━━ 阅读文段
【代码分享】Python代码:download_yupoo_pic – 下载www.yupoo.com图片并保存信息到csv

【背景】

之前写的,去抓取:

http://www.yupoo.com

中的图片,然后保存相关信息为csv。

 

【download_yupoo_pic代码分享】

1.截图:

(1)运行效果:

download_yupoo_pic.py run ui

(2)保存信息为csv文件:

download_yupoo_pic.py save csv file

(3)下载的图片:

download_yupoo_pic.py downloaded pic

 

2.Python项目代码下载:

download_yupoo_pic_2013-01-11.7z

 

3.代码分享:

(1)download_yupoo_pic.py

#!/usr/bin/python
# -*- coding: utf-8 -*-
"""
-------------------------------------------------------------------------------
Function:
Python code for Downloading Pictures from Yupoo
https://www.elance.com/j/python-code-downloading-pictures-from-yupoo/36479285/

Python crawler for photos
https://www.elance.com/j/python-crawler-photos/36700192/

Version:    2013-01-11
Author:     Crifan Li
Contact:    http://www.crifan.com/about/me/

-------------------------------------------------------------------------------
"""
#--------------------------------const values-----------------------------------
__VERSION__ = "v16.8";

gConst = {
    "yupooMainUrl"      : "http://www.yupoo.com",
    "picStorePath"      : "downloadedPictures",
    "fullOutputFilename": "csvoutput_template.csv",
};

gCfg = {
    "maxPicUrlNumOnce"      : 0,
    "startPageNum"          : 1,
};

gVal = {
    "processedPicId"    : [],   # store processed picture id
                                # each one is userId-picId, eg: 
                                # 379879-87329678
                                # for http://www.yupoo.com/photos/shanshu/87329678/
    "outputFp"          : None,
};

#---------------------------------import---------------------------------------
import re;
import sys;
sys.path.append("libs");
from BeautifulSoup import BeautifulSoup,Tag,CData;
import crifanLib;
import logging;
import urllib;
import json;
import os;
import csv;
import argparse;
import codecs;

def findAllPicUrlFromTag(inputTagUtf8, startPageNum = 1):
    """
    find all pic url from input tag
    """
━━━━
- _练习说明_:
**a.** 阅读文段的代码中,字典 gConst 里定义了哪些键?请全部列出。
**b.** 把阅读文段中的句子"之前写的,去抓取:http://www.yupoo.com中的图片,然后保存相关信息为csv。"译成英文。
**c.** 根据阅读文段,判断以下说法是否正确,并逐项引用原文中起决定作用的文字:(i)可供下载的项目代码文件名中带有日期2013-01-11;(ii)代码中 __VERSION__ 的值是"v1.0";(iii)图片的存放目录名为 downloadedPictures。
作答时请只依据阅读文段的内容。
━━ 所给材料
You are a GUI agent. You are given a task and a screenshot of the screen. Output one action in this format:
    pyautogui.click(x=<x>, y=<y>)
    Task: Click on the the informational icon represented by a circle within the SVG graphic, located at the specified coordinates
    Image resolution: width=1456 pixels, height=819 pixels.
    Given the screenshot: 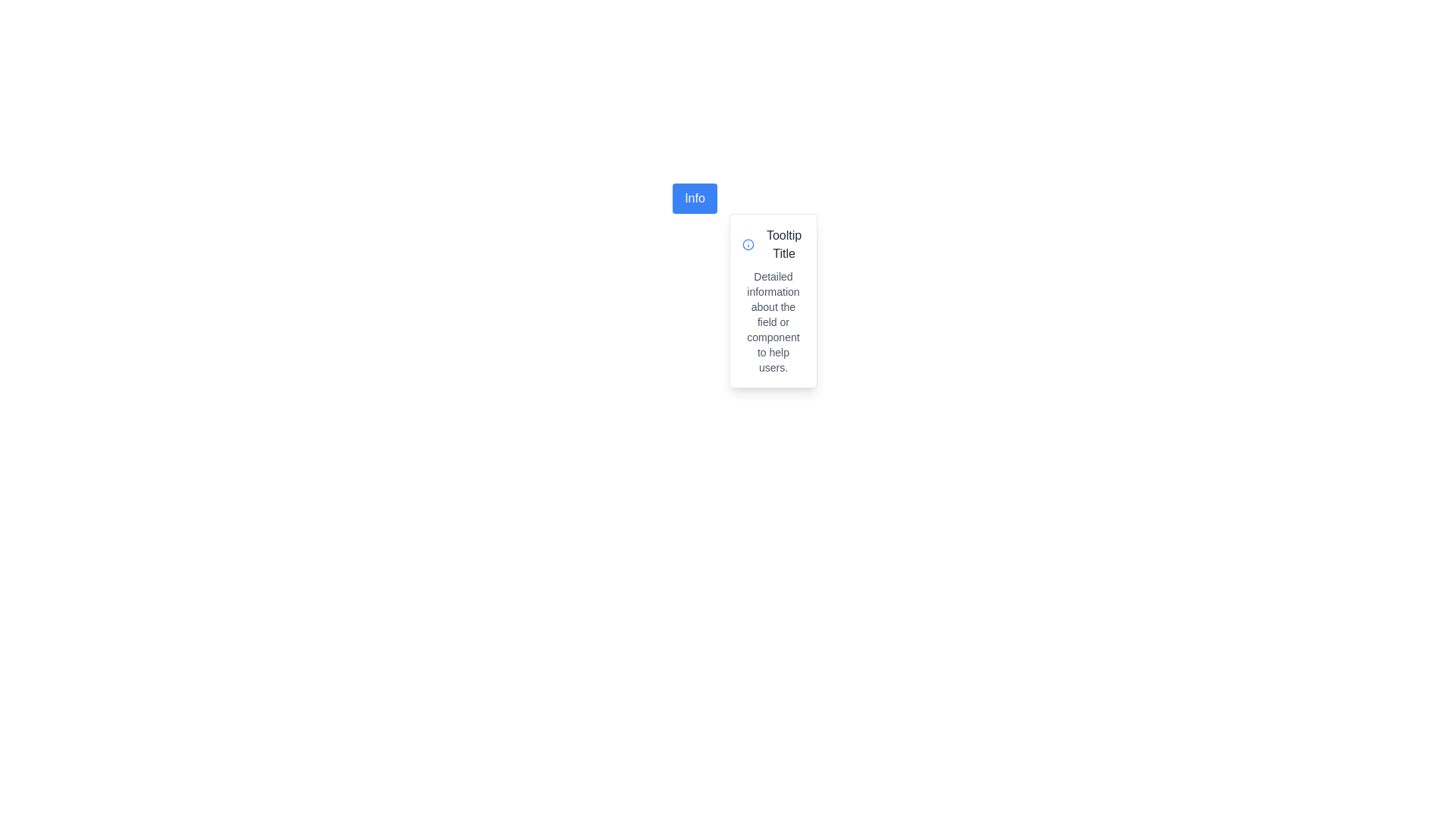 What is the action you would take?
    pyautogui.click(x=748, y=244)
━━━━
- _参考答案_:
**a.** yupooMainUrl、picStorePath、fullOutputFilename

**b.** Written earlier to scrape the pictures on http://www.yupoo.com and then save the related information as a CSV file.

**c.**
(i)是。依据:“download_yupoo_pic_2013-01-11.7z”
(ii)否。依据:“__VERSION__ = "v16.8";”
(iii)是。依据:“"downloadedPictures"”